PASSAGE FOR REVIEW:

Apr 10, 2025
3:30pm - 4:00pm
Summit, Level 4, Room 427
Oluwadara Olasupo1,Biwu Ma1
Florida State University1
Oluwadara Olasupo1,Biwu Ma1
Florida State University1
X-ray scintillators and detectors play an essential role in modern medical diagnostics, security screening, and industrial inspection. Traditional inorganic materials, though widely used, face limitations in performance, versatility, and cost, prompting the search for eco-friendly alternatives. In this talk, I will present our recent work on developing sustainable X-ray scintillation and detection materials based on zero-dimensional (0D) organic metal halide hybrids (OMHHs). These hybrid materials consist of co-crystallized organic and metal halide ions, forming ionically bonded systems with remarkable structural and property tunability. Notably, by choosing appropriate organic cations and metal halides, 0D OMHHs can be facilely solution-processed to form amorphous films with excellent optical and electronic properties. X-ray scintillators based on solution-processed 0D OMHHs offer several key advantages over conventional inorganic materials, including (i) low-cost, scalable fabrication through room-temperature wet chemistry, (ii) tunable visible emissions with near-unity photoluminescence quantum efficiency, and (iii) higher light yields and shorter decay lifetimes. For direct X-ray detection, the isolation of metal halides by organic cations in 0D OMHHs ensures excellent stability and mitigates current drift by reducing ionic migration. By using semiconducting 0D OMHHs with molecular sensitization, we have developed direct X-ray detectors that offer high sensitivity, low detection limits, and exceptional stability and processability, making them promising candidates for real-world applications.

WHAT YOU NEED TO DO:
- 1) For each statement about the X-ray scintillation abstract, answer yes or no, and quote the words from the abstract that decide it. (a) The talk takes place in Room 427 on Level 4. (b) Scintillators made from 0D OMHHs need high-temperature processing. (c) In 0D OMHHs, keeping metal halides apart with organic cations reduces ionic migration.
- 2) According to the X-ray scintillation abstract, what are the hybrid materials made of?
Use only the abstract on X-ray scintillation materials, not outside knowledge.

RECORDED INFORMATION:
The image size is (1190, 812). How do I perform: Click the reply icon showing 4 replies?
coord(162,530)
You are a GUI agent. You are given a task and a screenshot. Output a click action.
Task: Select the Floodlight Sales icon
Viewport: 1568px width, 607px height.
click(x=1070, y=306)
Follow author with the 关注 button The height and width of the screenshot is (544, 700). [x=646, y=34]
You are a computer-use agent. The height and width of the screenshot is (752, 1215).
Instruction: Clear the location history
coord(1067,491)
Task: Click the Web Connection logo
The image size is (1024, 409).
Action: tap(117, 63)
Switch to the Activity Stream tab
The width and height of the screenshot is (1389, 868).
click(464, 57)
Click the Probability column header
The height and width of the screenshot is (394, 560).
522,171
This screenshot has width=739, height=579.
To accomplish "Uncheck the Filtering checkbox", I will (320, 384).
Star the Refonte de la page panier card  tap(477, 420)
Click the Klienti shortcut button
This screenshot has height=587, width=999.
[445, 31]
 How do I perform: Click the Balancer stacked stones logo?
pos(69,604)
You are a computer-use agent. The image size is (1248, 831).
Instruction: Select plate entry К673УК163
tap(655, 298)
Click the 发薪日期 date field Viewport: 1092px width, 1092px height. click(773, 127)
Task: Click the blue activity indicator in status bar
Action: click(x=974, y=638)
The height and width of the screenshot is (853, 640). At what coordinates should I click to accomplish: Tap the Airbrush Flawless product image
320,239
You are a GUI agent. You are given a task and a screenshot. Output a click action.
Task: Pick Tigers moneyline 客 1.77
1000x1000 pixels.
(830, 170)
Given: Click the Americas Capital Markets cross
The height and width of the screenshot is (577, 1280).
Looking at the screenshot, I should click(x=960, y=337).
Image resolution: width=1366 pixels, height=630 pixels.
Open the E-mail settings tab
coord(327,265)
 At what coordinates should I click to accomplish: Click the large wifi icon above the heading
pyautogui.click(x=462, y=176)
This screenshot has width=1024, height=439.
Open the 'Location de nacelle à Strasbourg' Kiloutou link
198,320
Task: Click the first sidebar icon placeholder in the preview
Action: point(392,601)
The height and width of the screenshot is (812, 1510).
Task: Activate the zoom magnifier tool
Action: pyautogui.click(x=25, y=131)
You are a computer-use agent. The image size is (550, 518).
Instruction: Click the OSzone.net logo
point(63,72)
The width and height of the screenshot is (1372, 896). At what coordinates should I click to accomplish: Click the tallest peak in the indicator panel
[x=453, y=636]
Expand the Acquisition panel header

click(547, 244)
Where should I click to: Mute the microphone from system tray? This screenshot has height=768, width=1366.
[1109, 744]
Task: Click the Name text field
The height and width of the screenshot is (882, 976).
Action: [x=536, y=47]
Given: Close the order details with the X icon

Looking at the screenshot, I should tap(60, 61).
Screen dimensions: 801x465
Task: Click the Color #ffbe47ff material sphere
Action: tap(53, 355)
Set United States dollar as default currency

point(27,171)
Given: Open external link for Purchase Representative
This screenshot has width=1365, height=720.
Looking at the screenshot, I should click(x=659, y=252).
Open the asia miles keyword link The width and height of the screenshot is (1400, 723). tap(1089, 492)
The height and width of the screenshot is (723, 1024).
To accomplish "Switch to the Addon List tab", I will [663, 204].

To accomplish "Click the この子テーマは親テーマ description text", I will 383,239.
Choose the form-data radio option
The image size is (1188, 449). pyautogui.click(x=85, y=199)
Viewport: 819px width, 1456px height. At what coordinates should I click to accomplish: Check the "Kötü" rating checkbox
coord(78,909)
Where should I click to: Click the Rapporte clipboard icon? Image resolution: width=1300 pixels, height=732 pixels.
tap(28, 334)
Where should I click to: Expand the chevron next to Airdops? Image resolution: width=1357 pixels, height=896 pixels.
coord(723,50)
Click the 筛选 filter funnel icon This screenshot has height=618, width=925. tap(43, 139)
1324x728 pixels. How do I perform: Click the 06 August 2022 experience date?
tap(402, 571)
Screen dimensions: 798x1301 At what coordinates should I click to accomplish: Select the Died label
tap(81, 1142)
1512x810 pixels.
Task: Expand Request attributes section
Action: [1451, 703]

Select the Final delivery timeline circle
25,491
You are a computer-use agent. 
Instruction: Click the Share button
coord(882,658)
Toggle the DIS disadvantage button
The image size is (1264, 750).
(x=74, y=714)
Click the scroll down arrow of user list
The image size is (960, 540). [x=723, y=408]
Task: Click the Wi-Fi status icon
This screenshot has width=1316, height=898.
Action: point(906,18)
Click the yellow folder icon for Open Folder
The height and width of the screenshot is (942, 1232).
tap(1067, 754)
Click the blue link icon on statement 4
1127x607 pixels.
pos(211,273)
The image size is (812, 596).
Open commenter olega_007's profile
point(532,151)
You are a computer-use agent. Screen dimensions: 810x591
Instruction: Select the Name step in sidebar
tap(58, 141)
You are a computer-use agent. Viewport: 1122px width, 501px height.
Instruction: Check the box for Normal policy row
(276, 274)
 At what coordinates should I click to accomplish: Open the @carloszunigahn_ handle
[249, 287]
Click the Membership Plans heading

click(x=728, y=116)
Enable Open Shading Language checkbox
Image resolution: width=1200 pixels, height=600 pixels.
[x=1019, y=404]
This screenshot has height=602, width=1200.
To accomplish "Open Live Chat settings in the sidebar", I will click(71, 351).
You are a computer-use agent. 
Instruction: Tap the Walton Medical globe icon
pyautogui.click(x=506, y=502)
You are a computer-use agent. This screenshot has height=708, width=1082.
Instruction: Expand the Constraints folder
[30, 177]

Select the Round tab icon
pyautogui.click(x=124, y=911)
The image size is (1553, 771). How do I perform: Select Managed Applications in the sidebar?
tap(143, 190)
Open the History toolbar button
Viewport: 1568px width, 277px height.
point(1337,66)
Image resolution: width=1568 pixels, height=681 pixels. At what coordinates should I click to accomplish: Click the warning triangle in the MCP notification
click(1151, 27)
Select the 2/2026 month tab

SET OF ANSWERS:
- 1)
(a) Yes: "Summit, Level 4, Room 427"
(b) No: "low-cost, scalable fabrication through room-temperature wet chemistry"
(c) Yes: "the isolation of metal halides by organic cations in 0D OMHHs ensures excellent stability and mitigates current drift by reducing ionic migration"

- 2) They are made of co-crystallized organic and metal halide ions.